Ever heard of an oximeter, sometimes referred to as a finger pulse oximeter? Most folks until recently only experienced using or seeing a pulse oximeter if you've had one clipped to your finger during a trip the ER or while in the hospital. If you have a lung or heart condition you may have periodically used one at home to monitor your condition under recommendation of your medical practitioner.
Regardless of your past familiarity with oximeters you may have noticed recently that pulse oximeters are popping up in the news and your social feeds, in conversation with friends and family and being promoted by your local drug store as a device recommended to have in your bathroom cabinet alongside your infra-red (IR) thermometer. As the cooler fall and winter month approach no doubt you’ll see more attention to this device as a ‘must’ to maintain your wellness and health especially this year as we enter the flu and winter virus season.
- What is a finger pulse oximeter? So what is a pulse oximeter and why should you consider purchasing one for home use? The oximeter (called a finger pulse oximeter since it works when placed on your finger) is a small, lightweight device used to monitor the amount of oxygen carried in blood flowing in your body. It’s a noninvasive tool (no pricks or needles) and it attaches painlessly to your fingertip and when turned on it sends two wavelengths of light into the finger to measure your pulse rate (also known as heart rate) and how much oxygen is in your blood system at that time (also known as blood oxygen saturation). These 2 measurements can quickly and easily give the user an indication of their overall wellness, especially with breathing and ability to function normally.
- How does a Pulse Oximeter work? For those interested in a more technical explanation, the oximeter uses two frequencies of light – red and infrared – to determine the percentage of hemoglobin in the blood that is saturated with oxygen, otherwise known as your oxygen saturation level (O2 sat level). When you breathe, oxygen enters your lungs, passes through thin membranes and quickly enters your bloodstream where it's then picked up by red blood cells and carried around the body to various organs. Red cells contain the special protein called hemoglobin which helps carry oxygen from the lungs to the rest of the body and then returns carbon dioxide from the body to the lungs so it can be exhaled. Blood appears red because of the large number of red blood cells, which get their color from the hemoglobin. Think of the hemoglobin as a conveyer belt and the oxygen inhaled when breathing sits in the hemoglobin which delivers it to the organs in your body that need it – the reading obtained by an oximeter tells you the percentage of oxygen ‘sitting on the’ hemoglobin, say 98%, which means your blood is saturated with 98% oxygen which is a ‘normal’ reading. So why is a pulse oximeter so popular at the moment? Basically it’s a helpful tool that can be used by anyone in catching signs of COVID-19 early in the process.

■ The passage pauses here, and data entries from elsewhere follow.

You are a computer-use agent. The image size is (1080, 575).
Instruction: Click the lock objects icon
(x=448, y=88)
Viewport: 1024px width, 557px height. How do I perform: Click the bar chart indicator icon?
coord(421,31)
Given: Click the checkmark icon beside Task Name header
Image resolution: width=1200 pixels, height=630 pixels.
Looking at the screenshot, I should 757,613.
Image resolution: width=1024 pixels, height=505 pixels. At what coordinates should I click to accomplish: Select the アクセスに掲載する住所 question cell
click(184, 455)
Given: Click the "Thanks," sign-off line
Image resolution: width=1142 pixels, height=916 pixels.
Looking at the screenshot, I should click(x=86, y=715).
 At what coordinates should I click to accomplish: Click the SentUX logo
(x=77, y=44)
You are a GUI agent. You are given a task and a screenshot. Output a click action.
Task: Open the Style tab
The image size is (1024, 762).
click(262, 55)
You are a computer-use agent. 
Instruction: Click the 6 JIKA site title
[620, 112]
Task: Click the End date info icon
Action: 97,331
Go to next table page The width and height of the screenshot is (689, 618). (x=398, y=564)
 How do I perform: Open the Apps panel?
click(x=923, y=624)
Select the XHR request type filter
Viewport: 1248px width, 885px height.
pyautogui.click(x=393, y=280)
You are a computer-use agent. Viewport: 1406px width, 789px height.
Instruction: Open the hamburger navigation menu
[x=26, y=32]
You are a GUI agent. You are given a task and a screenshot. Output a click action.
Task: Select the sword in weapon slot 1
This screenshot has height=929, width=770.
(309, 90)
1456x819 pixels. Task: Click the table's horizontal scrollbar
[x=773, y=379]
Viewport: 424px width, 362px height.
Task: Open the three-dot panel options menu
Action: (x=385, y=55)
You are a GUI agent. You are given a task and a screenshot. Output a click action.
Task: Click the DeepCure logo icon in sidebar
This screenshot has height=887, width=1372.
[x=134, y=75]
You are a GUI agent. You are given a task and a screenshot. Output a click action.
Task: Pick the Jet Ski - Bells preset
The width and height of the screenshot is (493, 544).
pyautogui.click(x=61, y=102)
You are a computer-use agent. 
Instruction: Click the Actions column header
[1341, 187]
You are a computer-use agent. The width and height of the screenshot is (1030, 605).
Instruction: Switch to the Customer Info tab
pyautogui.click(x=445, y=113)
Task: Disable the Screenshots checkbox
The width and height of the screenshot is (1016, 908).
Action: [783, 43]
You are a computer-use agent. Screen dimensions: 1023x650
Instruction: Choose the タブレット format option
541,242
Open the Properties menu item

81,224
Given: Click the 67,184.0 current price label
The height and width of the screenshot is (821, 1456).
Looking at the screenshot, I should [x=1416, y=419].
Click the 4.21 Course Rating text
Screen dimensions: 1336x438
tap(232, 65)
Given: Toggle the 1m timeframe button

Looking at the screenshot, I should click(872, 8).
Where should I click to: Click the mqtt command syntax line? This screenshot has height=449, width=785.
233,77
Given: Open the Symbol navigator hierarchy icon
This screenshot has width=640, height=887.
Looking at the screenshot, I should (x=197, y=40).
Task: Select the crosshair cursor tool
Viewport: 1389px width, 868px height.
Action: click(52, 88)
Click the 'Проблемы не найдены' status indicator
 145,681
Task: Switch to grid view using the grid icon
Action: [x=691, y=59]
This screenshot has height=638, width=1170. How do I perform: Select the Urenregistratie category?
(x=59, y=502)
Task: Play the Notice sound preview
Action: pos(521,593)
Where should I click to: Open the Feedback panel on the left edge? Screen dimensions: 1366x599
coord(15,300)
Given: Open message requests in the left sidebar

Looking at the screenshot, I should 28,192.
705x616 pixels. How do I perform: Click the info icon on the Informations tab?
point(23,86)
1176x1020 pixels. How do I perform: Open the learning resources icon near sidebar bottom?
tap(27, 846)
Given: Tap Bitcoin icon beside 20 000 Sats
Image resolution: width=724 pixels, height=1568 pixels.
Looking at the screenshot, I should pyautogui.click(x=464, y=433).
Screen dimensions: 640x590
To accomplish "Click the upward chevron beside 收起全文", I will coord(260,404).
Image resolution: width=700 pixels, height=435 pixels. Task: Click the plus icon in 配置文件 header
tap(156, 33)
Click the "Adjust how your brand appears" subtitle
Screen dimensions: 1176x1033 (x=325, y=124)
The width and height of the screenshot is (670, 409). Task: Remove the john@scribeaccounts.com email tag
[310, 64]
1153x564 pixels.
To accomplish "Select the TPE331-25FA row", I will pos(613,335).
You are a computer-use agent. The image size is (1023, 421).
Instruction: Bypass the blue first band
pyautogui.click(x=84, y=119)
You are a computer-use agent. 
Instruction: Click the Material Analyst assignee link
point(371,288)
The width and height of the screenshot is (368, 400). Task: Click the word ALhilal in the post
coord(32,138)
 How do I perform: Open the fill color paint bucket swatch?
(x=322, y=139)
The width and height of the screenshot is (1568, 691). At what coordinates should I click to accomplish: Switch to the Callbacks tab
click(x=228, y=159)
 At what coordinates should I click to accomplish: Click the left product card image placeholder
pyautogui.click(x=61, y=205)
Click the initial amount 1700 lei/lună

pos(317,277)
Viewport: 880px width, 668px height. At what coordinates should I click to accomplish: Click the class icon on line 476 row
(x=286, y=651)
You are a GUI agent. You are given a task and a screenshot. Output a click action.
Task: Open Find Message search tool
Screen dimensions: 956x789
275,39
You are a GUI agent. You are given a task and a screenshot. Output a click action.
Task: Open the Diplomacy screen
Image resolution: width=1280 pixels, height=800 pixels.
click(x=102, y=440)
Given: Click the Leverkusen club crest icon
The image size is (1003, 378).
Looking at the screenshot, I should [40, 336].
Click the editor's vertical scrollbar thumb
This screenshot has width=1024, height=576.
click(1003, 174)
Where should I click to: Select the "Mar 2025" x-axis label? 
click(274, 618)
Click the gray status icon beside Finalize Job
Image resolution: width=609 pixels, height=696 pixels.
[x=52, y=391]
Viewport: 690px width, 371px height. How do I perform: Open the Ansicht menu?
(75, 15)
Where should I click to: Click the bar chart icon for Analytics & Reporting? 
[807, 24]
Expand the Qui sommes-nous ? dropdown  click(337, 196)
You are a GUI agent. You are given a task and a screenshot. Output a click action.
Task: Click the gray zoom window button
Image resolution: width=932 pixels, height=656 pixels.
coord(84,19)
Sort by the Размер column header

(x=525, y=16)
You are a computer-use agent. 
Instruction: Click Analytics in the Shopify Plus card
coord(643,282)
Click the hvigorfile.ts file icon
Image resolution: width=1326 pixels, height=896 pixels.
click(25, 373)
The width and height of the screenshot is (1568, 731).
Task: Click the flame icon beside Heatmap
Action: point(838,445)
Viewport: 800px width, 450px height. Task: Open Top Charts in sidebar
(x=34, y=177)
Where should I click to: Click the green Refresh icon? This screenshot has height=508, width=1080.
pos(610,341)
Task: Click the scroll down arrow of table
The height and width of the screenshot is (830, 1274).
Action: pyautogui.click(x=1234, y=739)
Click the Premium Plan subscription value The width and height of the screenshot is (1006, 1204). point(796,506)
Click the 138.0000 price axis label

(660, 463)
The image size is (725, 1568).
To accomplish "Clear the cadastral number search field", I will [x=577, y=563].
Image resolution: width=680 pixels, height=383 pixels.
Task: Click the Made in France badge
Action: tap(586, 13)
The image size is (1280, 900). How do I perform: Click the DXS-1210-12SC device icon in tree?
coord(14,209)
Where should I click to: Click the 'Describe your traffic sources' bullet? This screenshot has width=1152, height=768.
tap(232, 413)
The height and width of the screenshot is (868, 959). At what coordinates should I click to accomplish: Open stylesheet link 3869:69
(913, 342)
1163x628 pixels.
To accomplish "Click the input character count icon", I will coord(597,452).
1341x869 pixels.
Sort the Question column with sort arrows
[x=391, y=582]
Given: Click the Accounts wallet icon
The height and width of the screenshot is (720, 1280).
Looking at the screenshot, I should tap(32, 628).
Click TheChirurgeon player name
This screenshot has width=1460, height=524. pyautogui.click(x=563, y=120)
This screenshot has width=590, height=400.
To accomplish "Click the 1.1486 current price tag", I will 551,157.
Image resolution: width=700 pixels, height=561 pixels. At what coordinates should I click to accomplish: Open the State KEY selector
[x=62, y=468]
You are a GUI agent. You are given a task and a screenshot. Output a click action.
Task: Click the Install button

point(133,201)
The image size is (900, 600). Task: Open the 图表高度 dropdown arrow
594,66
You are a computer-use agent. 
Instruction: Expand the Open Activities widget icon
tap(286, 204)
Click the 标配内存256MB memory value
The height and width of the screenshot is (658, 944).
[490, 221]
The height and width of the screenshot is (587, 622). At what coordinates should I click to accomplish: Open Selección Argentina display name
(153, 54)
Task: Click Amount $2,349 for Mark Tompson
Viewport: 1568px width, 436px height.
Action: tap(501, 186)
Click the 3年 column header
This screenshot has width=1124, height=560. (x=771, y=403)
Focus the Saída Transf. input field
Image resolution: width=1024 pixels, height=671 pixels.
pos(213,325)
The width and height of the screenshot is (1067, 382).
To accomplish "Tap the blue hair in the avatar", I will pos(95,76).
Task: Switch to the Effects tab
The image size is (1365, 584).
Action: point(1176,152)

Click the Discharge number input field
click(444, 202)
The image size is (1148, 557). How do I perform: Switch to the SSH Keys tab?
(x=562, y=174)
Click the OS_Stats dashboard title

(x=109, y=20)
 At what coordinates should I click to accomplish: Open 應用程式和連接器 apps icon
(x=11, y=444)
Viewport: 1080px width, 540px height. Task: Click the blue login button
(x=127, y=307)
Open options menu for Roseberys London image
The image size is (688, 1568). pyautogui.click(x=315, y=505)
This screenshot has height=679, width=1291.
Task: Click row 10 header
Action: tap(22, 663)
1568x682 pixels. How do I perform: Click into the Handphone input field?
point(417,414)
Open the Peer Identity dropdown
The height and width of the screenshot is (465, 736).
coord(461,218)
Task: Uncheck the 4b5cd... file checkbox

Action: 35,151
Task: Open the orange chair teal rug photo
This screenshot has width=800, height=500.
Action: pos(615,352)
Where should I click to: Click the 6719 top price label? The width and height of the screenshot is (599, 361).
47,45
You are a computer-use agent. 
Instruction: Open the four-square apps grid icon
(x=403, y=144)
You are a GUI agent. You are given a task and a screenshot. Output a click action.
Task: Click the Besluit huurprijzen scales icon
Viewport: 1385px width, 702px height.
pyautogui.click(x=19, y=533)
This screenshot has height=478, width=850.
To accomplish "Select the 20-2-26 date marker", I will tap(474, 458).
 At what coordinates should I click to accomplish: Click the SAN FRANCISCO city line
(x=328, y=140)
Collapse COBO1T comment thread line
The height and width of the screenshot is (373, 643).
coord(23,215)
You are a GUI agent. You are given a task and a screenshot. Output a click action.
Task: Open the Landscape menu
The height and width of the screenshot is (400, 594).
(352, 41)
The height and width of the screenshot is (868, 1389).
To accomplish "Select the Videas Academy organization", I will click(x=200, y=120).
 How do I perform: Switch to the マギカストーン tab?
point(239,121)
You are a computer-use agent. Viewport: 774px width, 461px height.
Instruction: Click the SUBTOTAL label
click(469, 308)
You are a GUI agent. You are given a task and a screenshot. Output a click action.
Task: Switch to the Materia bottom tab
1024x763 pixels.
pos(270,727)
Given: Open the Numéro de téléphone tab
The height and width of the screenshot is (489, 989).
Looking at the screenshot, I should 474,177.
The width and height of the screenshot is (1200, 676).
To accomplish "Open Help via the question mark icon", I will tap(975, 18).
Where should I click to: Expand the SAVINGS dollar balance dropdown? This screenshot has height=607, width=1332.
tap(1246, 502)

This is mainly because COVID-19 enters the body through the respiratory system, causing direct injury to a person’s lungs via inflammation and pneumonia — both of which can negatively impact how well oxygen is transferred into the bloodstream. This lack of oxygen phenomena can occur at various stages of COVID-19 and not simply for critically ill patients who need hospitalization. This explains why the finger pulse oximeter is so prominent in the news and on social media and is available on-line and at drug stores as a device that can be purchased for home use like a thermometer.
What is the normal range of pulse oximetry?
Finally you may be asking what are the ideal readings one should be looking to obtain when using a finger oximeter? The pulse oximeter provided the values of oxygen saturation level (in %) and heart rate in BPM (beats per minute). The normal range of oxygen saturation level (known as SpO2) is in the range of 95–100%, nevertheless it should be noted that there is not one universal SpO2 number indicating that a person's oxygen levels are healthy and ideal. The values of heart rate readings (BPM) for normal condition ranges from 70 to 100 BPM. Any deviation from this normal range could indicate a concern although very active persons can have a ‘resting’ heart rate below 70 BPM. Generally, an oximeter should not be used while in motion or exercise since the normal range is for ‘resting’ conditions only. For an oximeter to be an effective tool, you'll first need to know your baseline SpO2, and keep in mind that your baseline reading can be impacted by pre-existing COPD, heart failure or obesity. As a good rule of thumb, a person with COVID-19 monitoring his or her clinical status at home will want to ensure that the SpO2 reading stays consistently at or above 90 to 92%. If the number consistently drops below this threshold, timely medical evaluation is warranted. It’s also recommended that you measure at least one finger per hand to confirm the number. It should also be noted that a pulse oximeter can give low readings if a person has circulatory issues with poor blood flow to the extremities, such as very cold hands especially with older persons.
However you decide to purchase a finger oximeter for home usage this winter just keep safe and healthy out there.
Please note that a commercial finger pulse oximeter is a personal wellness device only and is solely intended as a spot-check pulse oximeter – it is not intended to serve as a substitute for the advice of a physician or medical professional.